Большак снежно забелел впереди. Снег на нем не таял, а расковырянные бульдозерами поля были черны. Следов шин на большаке не было. Будка возле автобусной остановки скрипела фанерой. Степан зашел в будку и сел на лавку, чтобы решить, идти ли в Подлесово самому – это было шесть километров в гору по шоссе – или выбраться к узкоколейке и по ней шагать в Ручьевку, где стояла воинская часть и откуда можно было позвонить в больницу по телефону. Как только он сел, так ему сразу захотелось устроиться здесь, в автобусной будке, опустить уши у шапки и заснуть. В будке не дуло, только у щелей на земле узкими стрелами нанесло снега.
«А может, автобус-то и не прошел последний», – подумал Степан и лег на узкую лавку, упершись головой в угол. Так он спал, когда попадал в армии на гауптвахту. Сейчас Степану вспомнилась армия, в стройбате ему было часто так же одиноко, как здесь, в автобусной будке, возле пустынного ночного шоссе, среди замерзающих полей и равнодушно шуршащего снегом ветра.
«А может, автобус последний и не прошел еще», – опять подумал Степан, устраиваясь на лавке, но что-то давило в бок, мешало. Он полез под ватник и вытащил четвертинку, долго смотрел на нее – не помнил, как и когда она попала к нему. Потом тихо обрадовался, отковырнул пробку, глотнул из горлышка и закусил снегом. Сразу в голову ему ударило, в душе захорошело. Он притопнул сапогами, закурил, затянулся до самых кишок горьким дымом и пошел к Подлесову. Одиночества не стало, ветер враз потеплел, и казалось, что резкий водочный дых может вспыхнуть возле губ, если поднести ко рту горящую спичку.

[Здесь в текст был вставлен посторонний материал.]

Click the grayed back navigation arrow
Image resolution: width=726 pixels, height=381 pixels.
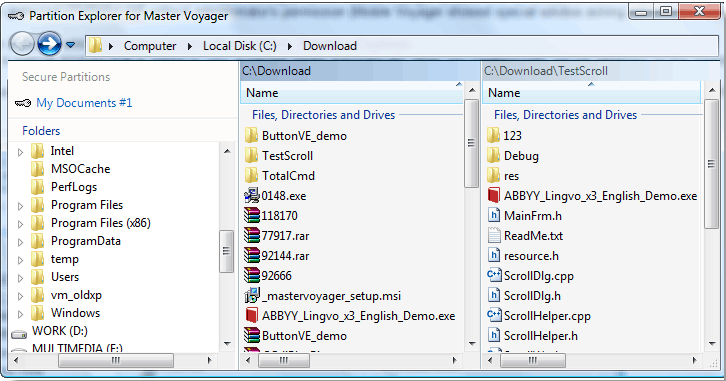pyautogui.click(x=22, y=45)
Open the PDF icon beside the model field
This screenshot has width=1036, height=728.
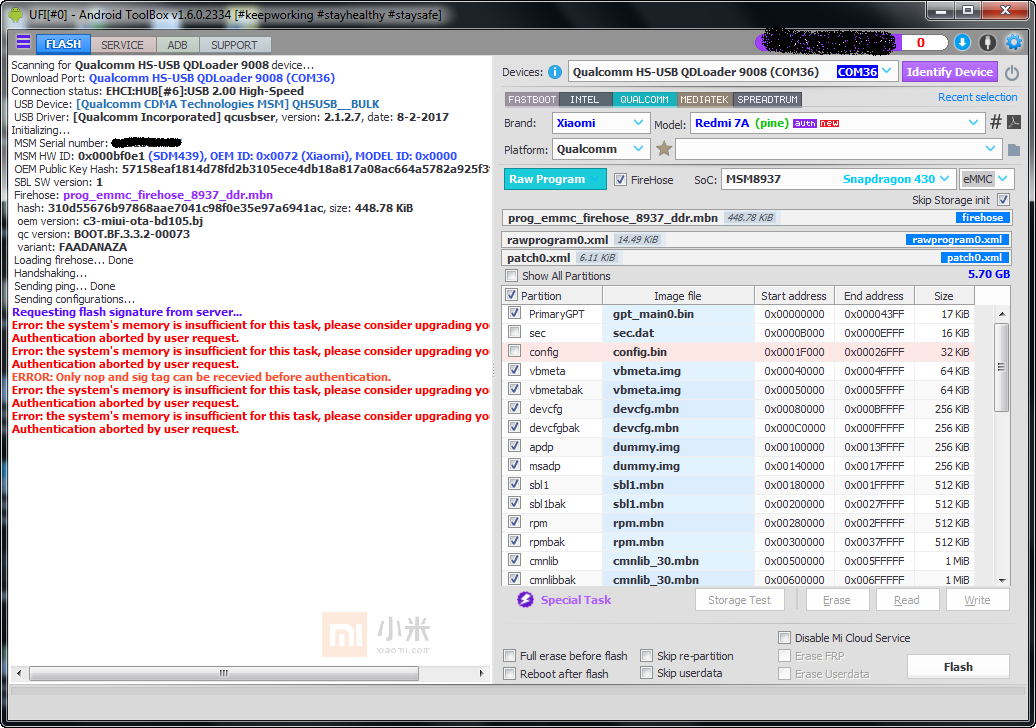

На шоссе было скользко, и Степан несколько раз падал. В ночи далеко разносился его пьяный смех и ругань. Обдутые ветром руки зазябли, он сунул кулаки в тесные карманы ватника и услышал нож. Нож просунулся в подкладку до самой рукоятки. Степан вытащил его и тупо уставился на тусклое лезвие, смутно вспоминая белое тело, синюю майку и плавность, с которой нож сунулся в тело.
– Да это ж я Ваське сунул! – прошептал он и обмер.

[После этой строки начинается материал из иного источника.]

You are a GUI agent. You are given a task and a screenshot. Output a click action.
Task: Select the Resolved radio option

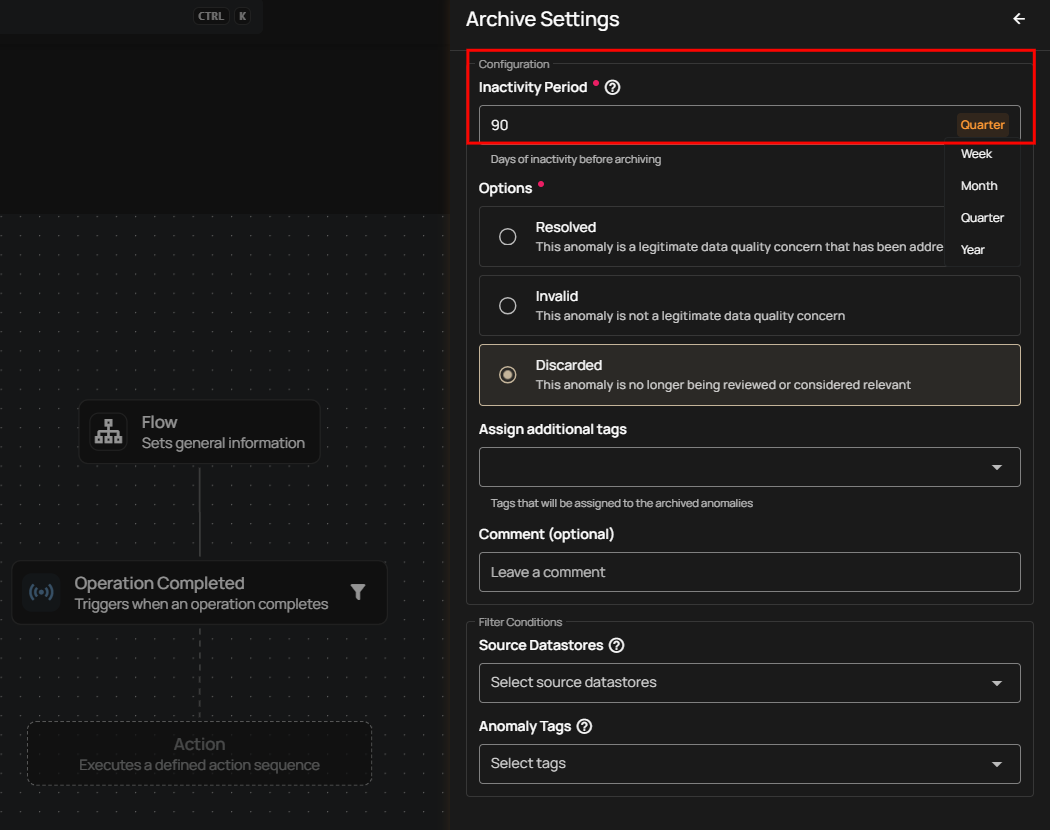pos(508,236)
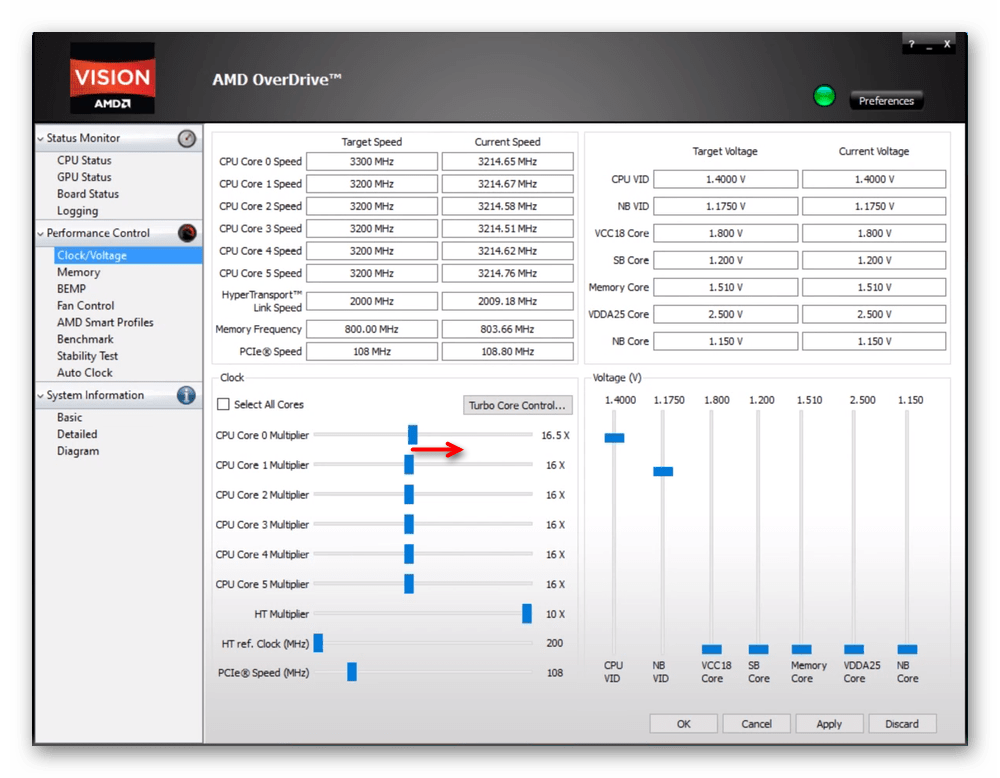Discard changes with the Discard button
This screenshot has width=1000, height=778.
coord(902,724)
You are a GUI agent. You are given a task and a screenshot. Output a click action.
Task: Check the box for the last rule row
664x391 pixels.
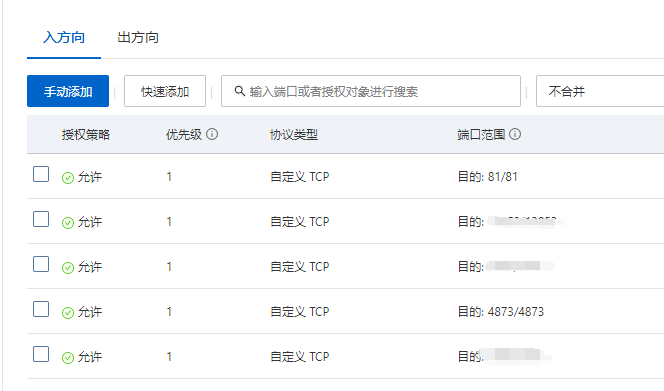tap(41, 354)
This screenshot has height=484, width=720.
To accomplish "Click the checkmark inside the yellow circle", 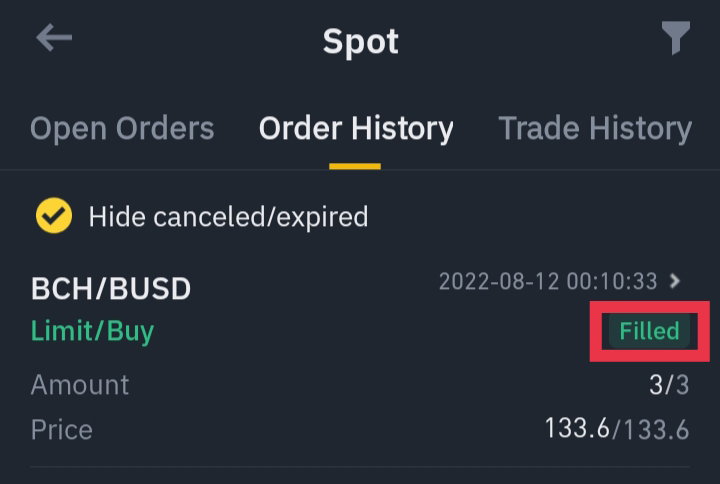I will click(x=54, y=215).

Сзади показалось зарево, стремительно понесся на Степана свет фар, в этом свете метались снежинки и ярко взблеснул нож. Степан торопливо толкнул его обратно в карман, в дыру подкладки. Сквозь тяжелый хмель и родившийся тошнотворный страх дошло до Степана, что Василий отдает концы, что надо торопиться.
Машина была легковая, она приближалась, томно покачиваясь на мягком снежном ковре. Степан сорвал с головы шапку, шагнул к середине дороги. Машина притормозила, дверца щелкнула, отворяясь, из теплого нутра машины донеслась музыка. Степан было хватился за ручку дверцы, но поскользнулся, не удержался на ногах и упал.

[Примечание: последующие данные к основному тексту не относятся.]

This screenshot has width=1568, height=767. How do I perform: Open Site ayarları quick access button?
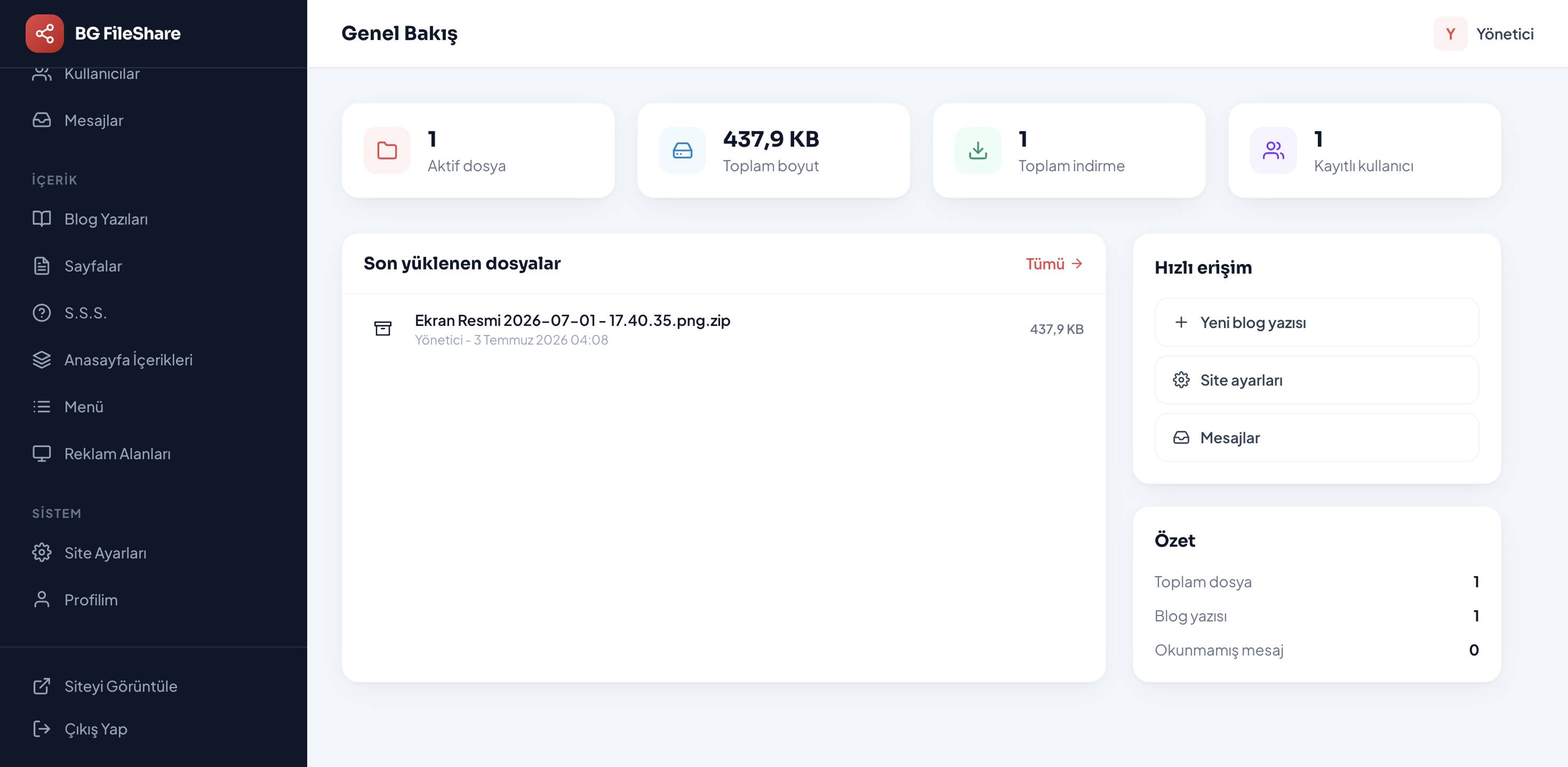1317,380
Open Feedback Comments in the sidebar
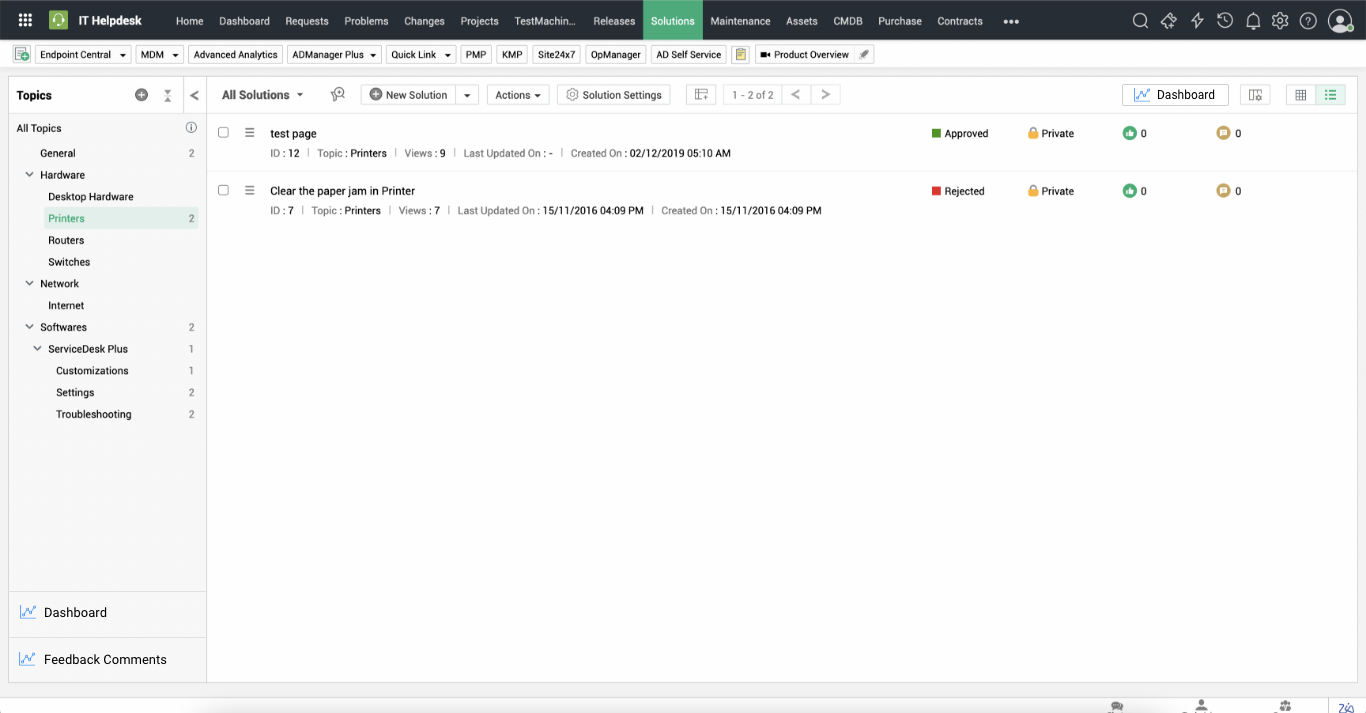 [105, 660]
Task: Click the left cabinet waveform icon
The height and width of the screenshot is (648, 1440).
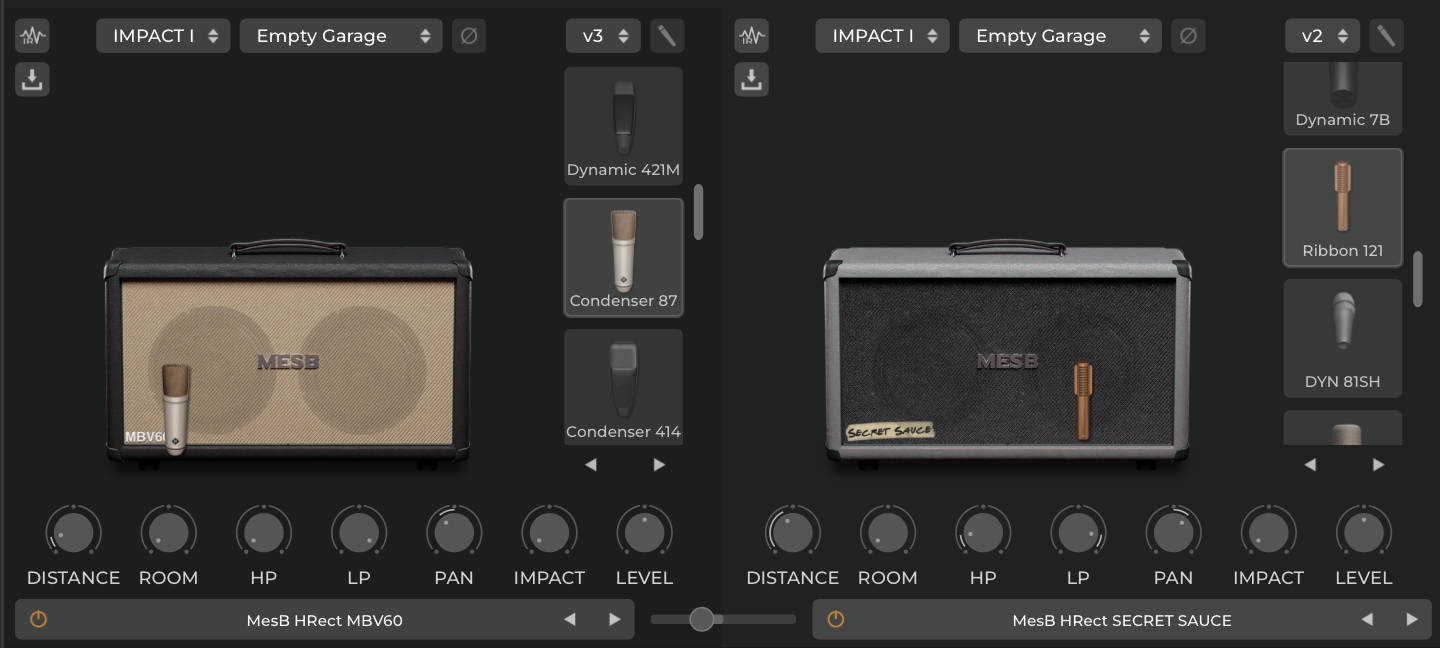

– Подвезите, граждане, – забормотал он, поднимаясь, робея от музыки, блеска стекла и никеля, от чужой жизни, которая так неожиданно возникла перед ним.
– Пьяный, – сказал кто-то в машине. – Поехали! – Машина рванулась, красный свет задних подфарников скользнул по снегу, и вокруг сомкнулась погустевшая, холодная тьма.
Степан всхлипнул и побежал за легковушкой.
Тем временем Василий уже не мог держать стон в себе. Воздух то врывался в грудь и затихал там, то с хрипом вырывался. Василию хотелось, чтобы кто-нибудь проснулся, но ребята спали крепко, они привыкли к ночному храпу и стонам. Мысль о смерти еще не появлялась у Василия. Он жалел только кровь, которая без толку выливается в грудь. «Небось вся не выльется, парень я здоровый, – для бодрости думал Василий и даже ухмылялся в темноте. – Эх, Вася, – стальная грудь, пятнадцать почек!» Так называли его за силу. И самое странное заключалось в том, что Василий даже был где-то доволен случившимся. Он столько повидал на своем бродячем веку несчастных случаев, пробитых голов, шрамов, о которых мужики в бане говорили небрежно и спокойно, что ему давно пришла пора увидеть след ножа и на своем теле.